Lightning zig-zags because it does not travel through uniform air. The channel is carved out by a "stepped leader" that advances in short, jerky steps, each one jumping toward whichever nearby pocket of air is easiest to ionize. Since that path of least resistance is rarely a straight line, the bolt ends up jagged and branched.
Every time a storm begins rumbling in the sky, we on Earth are quite lucky to look up and see a sky full of lightning. Sometimes, you will see bolts of lightning even when it’s not raining. The sharp branches of lightning strikes look like an arsenal of sharp weapons stabbing the sky, all at the same time. For some, the image is majestic, while for others, it is utterly terrifying. No wonder people sometimes shudder when they hear a thunderclap!

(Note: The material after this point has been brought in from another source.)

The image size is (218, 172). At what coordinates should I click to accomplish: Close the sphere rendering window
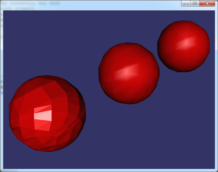(207, 4)
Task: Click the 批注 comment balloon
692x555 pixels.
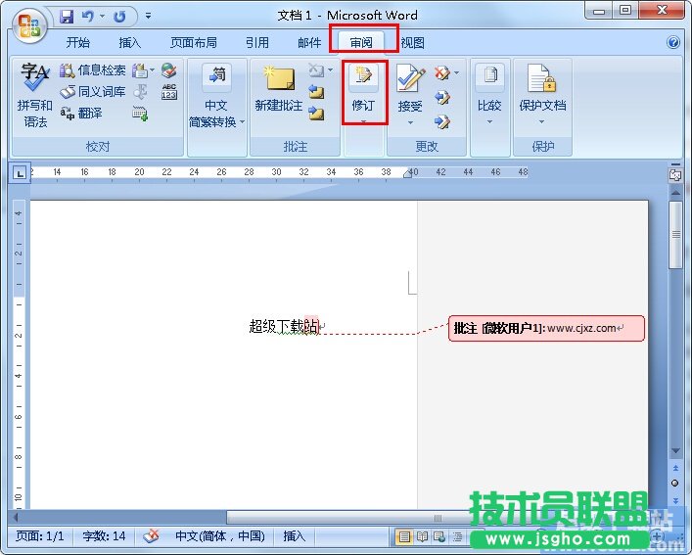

The shape of lightning is what intrigues most people (myself included!). Why is lightning in a zig-zag shape? Why don’t you ever see lightning in a straight line, a triangle, or even a circle, for that matter? Why is the ‘branched shape’ what we see every time lightning cuts through the sky?
What Is Lightning?
Lightning is basically an electric current (yes, like those we have in our houses, except lightning is thousands of times more powerful and dangerous). A lightning channel can heat the surrounding air to around 30,000 °C (54,000 °F), which is roughly 5 times hotter than the surface of the Sun! (Source: NOAA NSSL) Lightning is a type of electric current that, most of the time, forms inside the clouds, but it can also form between a cloud and the ground, producing the lancing line of light that we can see.

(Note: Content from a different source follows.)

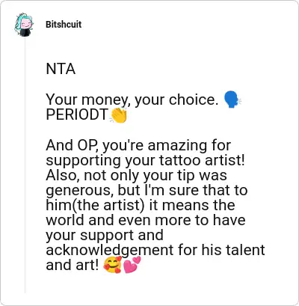Click the word "generous," in the comment

pos(80,191)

The upper part of a storm cloud is well below the freezing point of water, so water vapor there turns to ice. As the cloud builds, these tiny ice crystals and heavier, semi-frozen pellets called graupel constantly collide. Those collisions strip electrons from one and dump them onto the other, building up an electric charge. The lighter, positively charged ice crystals get carried to the top of the cloud, while the heavier, negatively charged graupel sinks toward the bottom. A bolt of lightning is created when this buildup in electrical charge is enough to punch a conducting channel between the two opposite charges. In the moment when those charges connect… Voila! A brilliant lightning strike!
Why Such A Weird Shape?
Why can’t lightning just be in a plain, straight shape?

Just like humans tend to do, lightning likes to follow the path of least resistance, i.e., the path where there would be a minimal opposition to its flow.
To understand this, imagine that you have a heap/mound of dirt or sand. Now, when you pour water on it, right at the peak of the mound, how does the water flow downward? Does it always flow in a straight line? Is there a specific pattern to which it adheres?
No, of course not. There is no specific pattern or path that water takes to come down. The same thing is true in the case of lightning.
Air is made up of many things, including certain gases, dust particles, pollutants, and other substances. However, this mixture is not homogeneous, meaning that it is not uniform. Air is uneven and irregular, which is why when lightning is formed (due to the potential difference of the charges), it makes sure that the path it chooses is clear, or has the least possible resistance.
The path it chooses doesn’t have to be a straight line (remember, a straight line means ‘the least distance’ and not ‘the least resistance’). In fact, you will never see a perfectly straight bolt of lightning, at least not in the real world.
Here is what is actually happening, step by step. Lightning does not blaze a complete channel all at once. It starts with a faint, almost invisible feeler called a stepped leader, a thread of charge that pushes out from the cloud in a series of short, jerky hops of roughly 50 meters (about 165 feet) at a time, pausing for a fraction of a millisecond between each one. At every pause, the leader “sniffs out” the nearby air and jumps next toward whichever pocket is easiest to ionize. Because the air ahead is never uniform, each jump points in a slightly different direction, and stacking dozens of these randomly angled steps on top of each other is what gives the finished bolt its jagged, branching zig-zag.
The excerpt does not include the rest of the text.